飲み薬で禁煙

奈良県医師会 溝上晴久

喫煙が健康に害を与える事は誰もが知るところです。しかし、喫煙者の多くは喫煙が健康に害を与えると思いたくないので、喫煙と多くの健康被害との因果関係を認めようとはしません。

日本人のがんによる死亡のうち、男性34%、女性6%は喫煙が原因だと考えられています。特に肺がんは関連性が強く、男性68%、女性18%は喫煙が死亡原因だと考えられています。がん以外にも喫煙は、心筋梗塞・脳卒中・高血圧症・糖尿病・慢性腎臓病など多数の疾患と関連性があり、新型コロナ感染症の重症化リスクの一つにもなっています。また、喫煙者のみならず副流煙による周囲への健康被害も大きな問題となっています。

多くの喫煙者は「本当はやめた方がよい。出来ればやめたい」とも思っています。一般的な禁煙方法としては、根性論・禁煙本・禁煙ガム・禁煙キャンディー・電子タバコなどがありますが、いずれも失敗するケースが多いです。

現在、医師の指導の元で禁煙治療することが可能となっており、貼り薬のニコチンパッチと飲み薬のバレニクリンの2つの薬が保険適応となっています。禁煙成功率はニコチンパッチで約4割、バレニクリンで約6割と言われています。

現在もっとも多く使われている飲み薬のバレニクリンについて説明します。本来タバコがおいしいと感じる仕組みは、タバコを吸うとニコチンが脳の中にあるニコチン受容体にくっつき、ドーパミンという快感を引き起こす神経伝達物質が放出されるためです。
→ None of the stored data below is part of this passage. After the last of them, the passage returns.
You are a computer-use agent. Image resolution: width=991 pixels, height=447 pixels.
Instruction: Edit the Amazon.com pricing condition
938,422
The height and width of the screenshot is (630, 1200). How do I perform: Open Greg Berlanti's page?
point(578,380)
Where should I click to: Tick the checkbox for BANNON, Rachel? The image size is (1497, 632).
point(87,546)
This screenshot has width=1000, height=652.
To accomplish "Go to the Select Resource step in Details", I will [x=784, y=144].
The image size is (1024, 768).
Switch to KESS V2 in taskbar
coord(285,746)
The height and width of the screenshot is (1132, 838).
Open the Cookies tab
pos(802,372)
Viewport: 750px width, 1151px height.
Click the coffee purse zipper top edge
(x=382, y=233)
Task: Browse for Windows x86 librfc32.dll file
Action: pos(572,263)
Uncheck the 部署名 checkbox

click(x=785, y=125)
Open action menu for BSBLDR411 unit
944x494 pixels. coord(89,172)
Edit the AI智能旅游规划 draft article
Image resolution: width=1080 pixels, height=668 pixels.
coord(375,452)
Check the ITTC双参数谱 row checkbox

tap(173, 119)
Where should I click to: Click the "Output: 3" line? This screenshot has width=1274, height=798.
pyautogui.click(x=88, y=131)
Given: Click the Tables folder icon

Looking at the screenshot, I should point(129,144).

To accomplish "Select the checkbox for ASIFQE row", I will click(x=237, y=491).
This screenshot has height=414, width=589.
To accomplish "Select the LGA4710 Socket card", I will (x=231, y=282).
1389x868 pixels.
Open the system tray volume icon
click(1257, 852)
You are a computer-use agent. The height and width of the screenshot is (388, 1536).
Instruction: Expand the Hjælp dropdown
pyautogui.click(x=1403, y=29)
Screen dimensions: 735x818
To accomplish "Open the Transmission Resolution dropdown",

バレニクリンはニコチンの代わりにニコチン受容体にくっつき、このドーパミンを少量放出することで禁断症状を和らげる作用があります。そして、バレニクリンがニコチン受容体にくっつき蓋をする事で、ニコチンがニコチン受容体にくっつく事が出来なくなり、その結果タバコを吸ってもドーパミンが増えることは無く、タバコがおいしくないと感じさせる作用があります。以上の効果でバレニクリンは禁煙をしやすくさせるのです。

内服期間は12週間、通院回数は初診を含め計5回となります。最初の1週間は薬剤量が少なく禁煙効果も弱いため、喫煙を継続したままでの服薬となります。2週目以降は薬剤量も増えて完全禁煙となります。主な副作用は吐き気です。特に女性に多い傾向があります。その他の副作用は、便秘・上腹部痛・変な夢をみる・不眠・眠気などがあります。

なお、次の方は内服が原則できません。

1)状態が安定していない精神疾患がある、2)重い腎臓病がある、3)妊娠中または授乳中である、4)未成年であるなどの場合―。

以前は紙巻たばこ使用者のみが保険適応でしたが、昨年から加熱式タバコ使用者も適応となりました。

禁煙治療にかかる費用は、3割負担の場合約2万円程度です。昨年10月からのたばこ税増税等に伴い、20本入り一箱当たり 約50 円の値上げとなっています。治療費は毎日20本程度の喫煙者ならたばこ代2か月分にも満たないです。今後もタバコの増税は順次予定されています。

また、禁煙年齢が若いほど寿命が延びるというデータもあります(例えば40歳なら9年、50歳なら6年、60歳なら3年)。自分や家族の健康、そしてお財布の健康のためにも是非禁煙をお勧めします。

なお、禁煙外来はほとんどの病院が予約制となっています。受診される場合は事前にお問い合わせされることをお勧めします。